======== Passage provided

Owing to the diversion of funds for travel, from district inspection work to the investigative work for Prohibition Service, and because of the assignment of district officials to such investigations, it was not possible for many local boards to be visited during the past year. As a result the number of such inspection trips was reduced from 1,264 for 1926 to 595 for 1927.

Additional positions have been placed under the district system, including engineer-draftsman, senior, and assistant engineer-draftsman in the Bureau of Public Roads; subprofessional positions in the Bureau of Mines; teacher of power sewing, Federal Industrial Institution for Women; junior scientific aid, Forest Service; and— perhaps the most interesting--airplane pilots and airplane mechanics in the Bureau of Entomology, employed in connection with experiments in distributing poisons by airplane for the destruction of insects.

The largest military center in the United States is located at San Antonio, Tex.; major activities of practically all branches of the Army are carried on here. The employment of the large number of civilians necessary in these Army activities at San Antonio and vicinity has been materially expedited by the establishment of a local board at Fort Sam Houston, which practically serves as a subdistrict office with respect to mechanical trades and unclassified positions.

It has been unnecessary in some localities to hold examinations as frequently as in the past. The increased pay for the Post Office Service also tends to attract a better class of applicants, and there is a smaller turnover.

In one district special emphasis has been placed on the checking of statements in applications concerning arrest or other court record. In 1926 there were 920 persons barred from examination because they had sworn falsely that they had never been arrested or charged with crime or misdemeanor; in 1927 there were 534 cases of debarment for similar reasons. Federal officials have expressed appreciation of the action of the district offices in furnishing information as to court records of employees.

================
======== Source data

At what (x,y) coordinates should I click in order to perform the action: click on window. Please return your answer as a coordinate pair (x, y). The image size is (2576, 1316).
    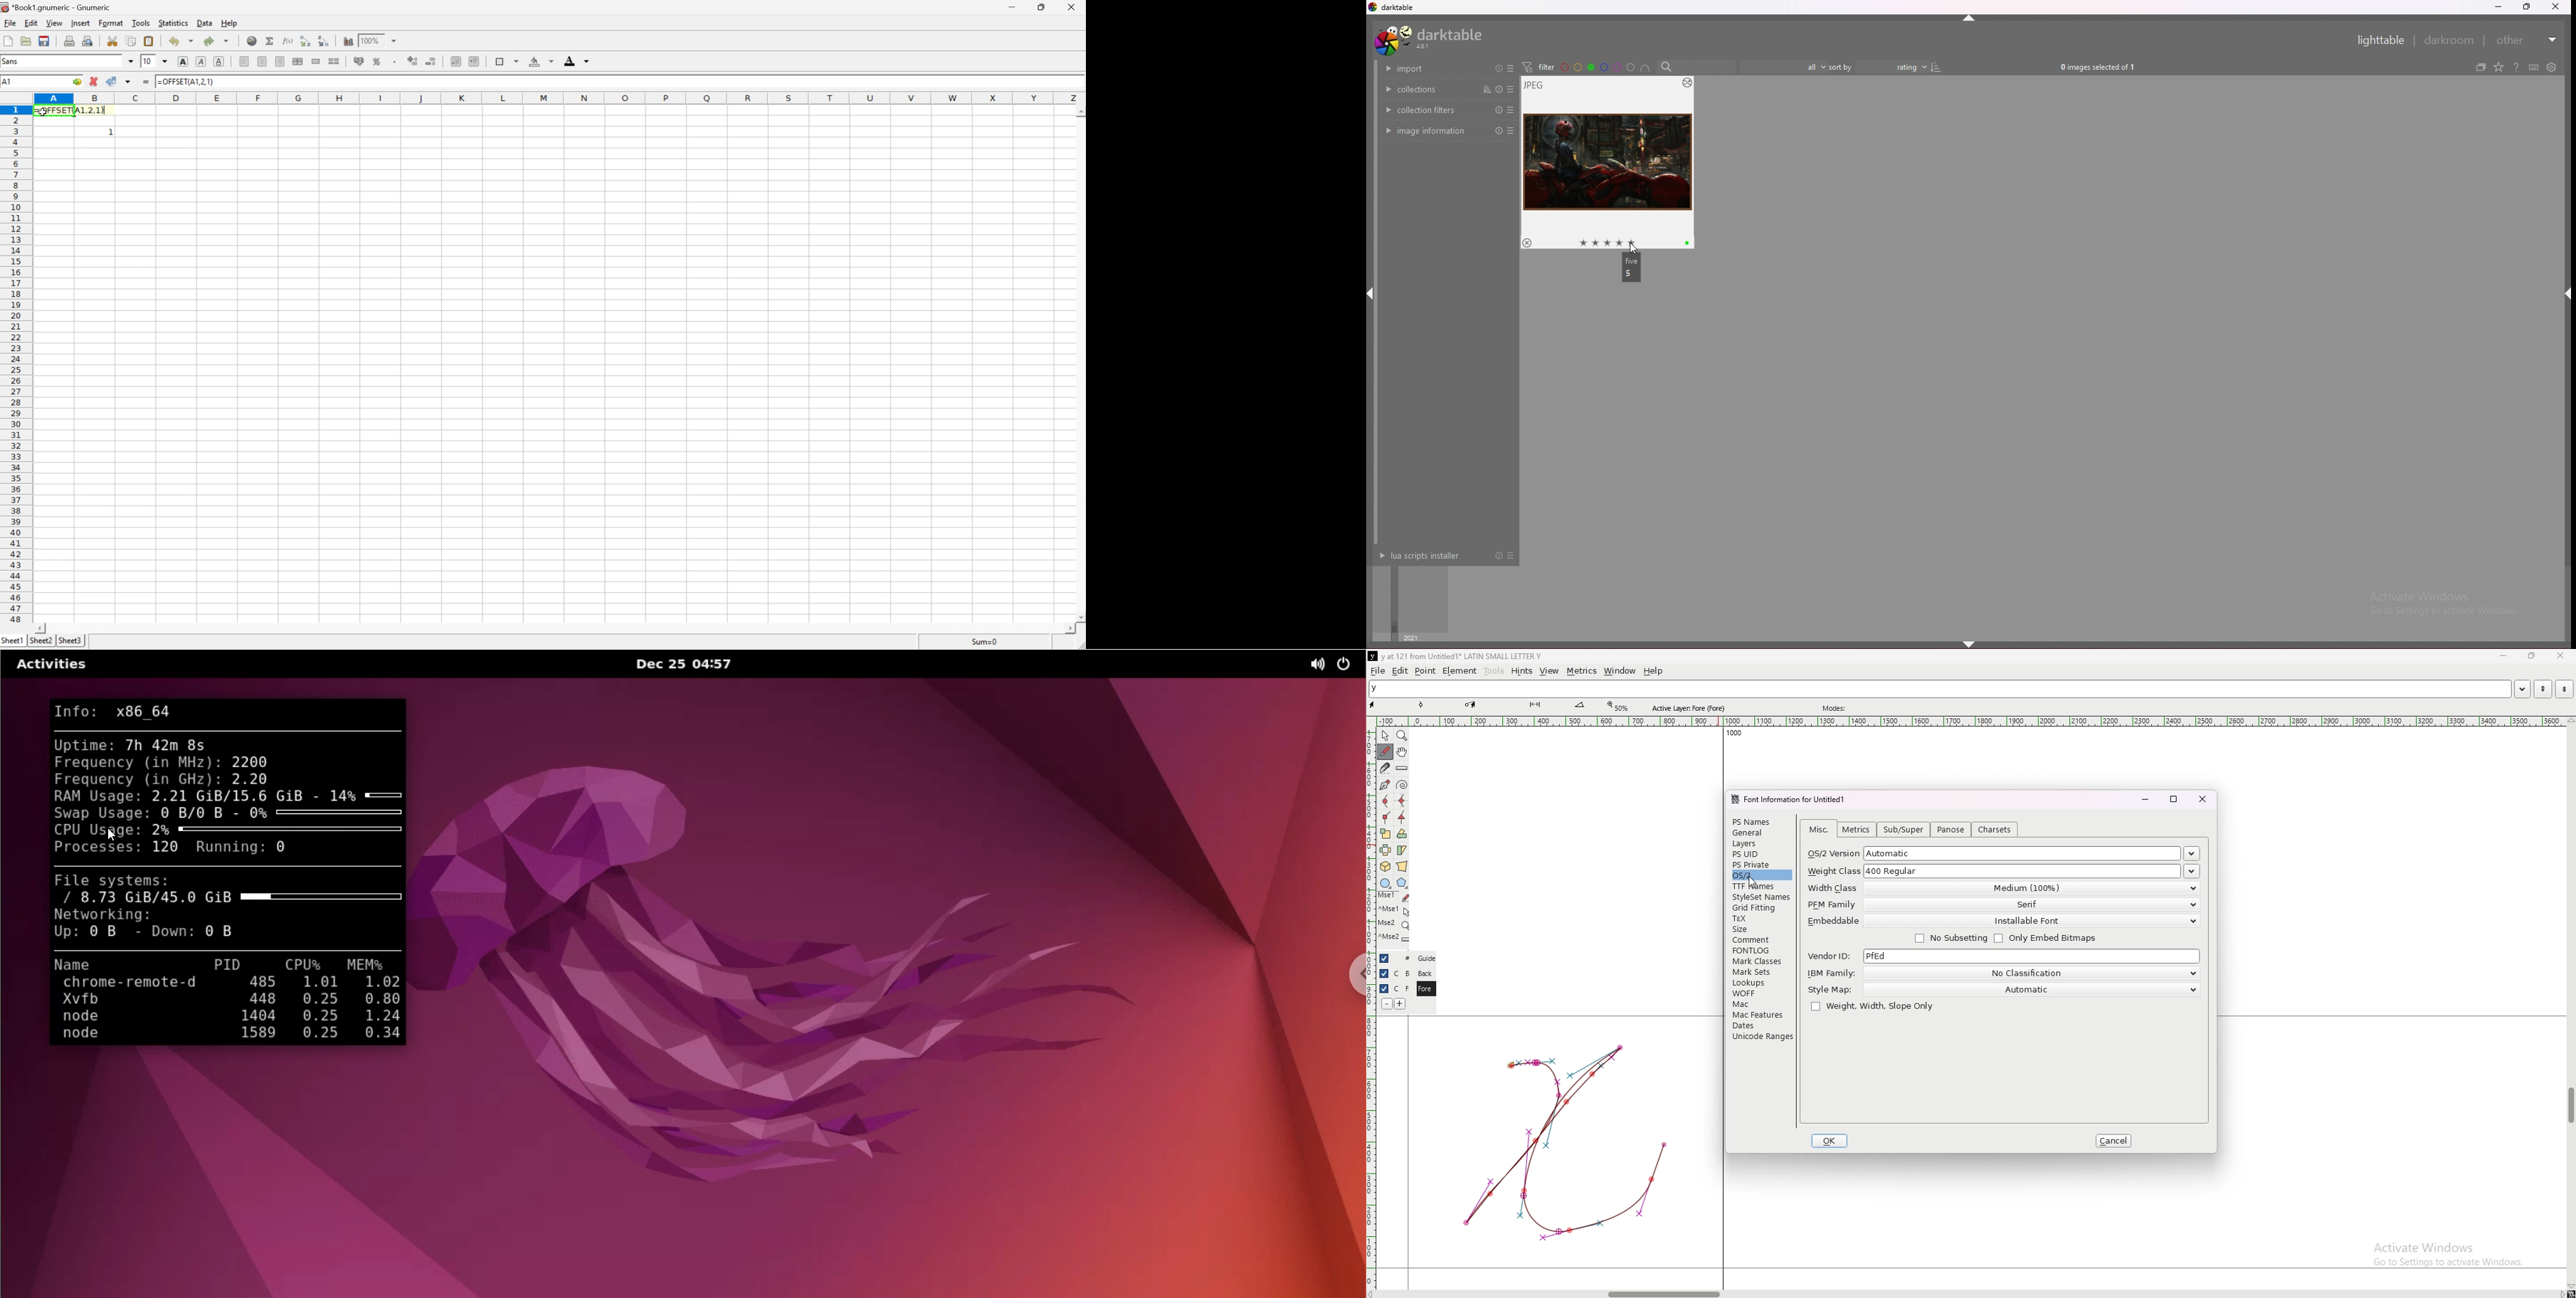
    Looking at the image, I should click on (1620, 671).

================

**Job**
Repeat the stretch of the district civil service passage from "Owing to the" through "595 for 1927.". Rely only on the passage itself.

**Solution to this task**
Owing to the diversion of funds for travel, from district inspection work to the investigative work for Prohibition Service, and because of the assignment of district officials to such investigations, it was not possible for many local boards to be visited during the past year. As a result the number of such inspection trips was reduced from 1,264 for 1926 to 595 for 1927.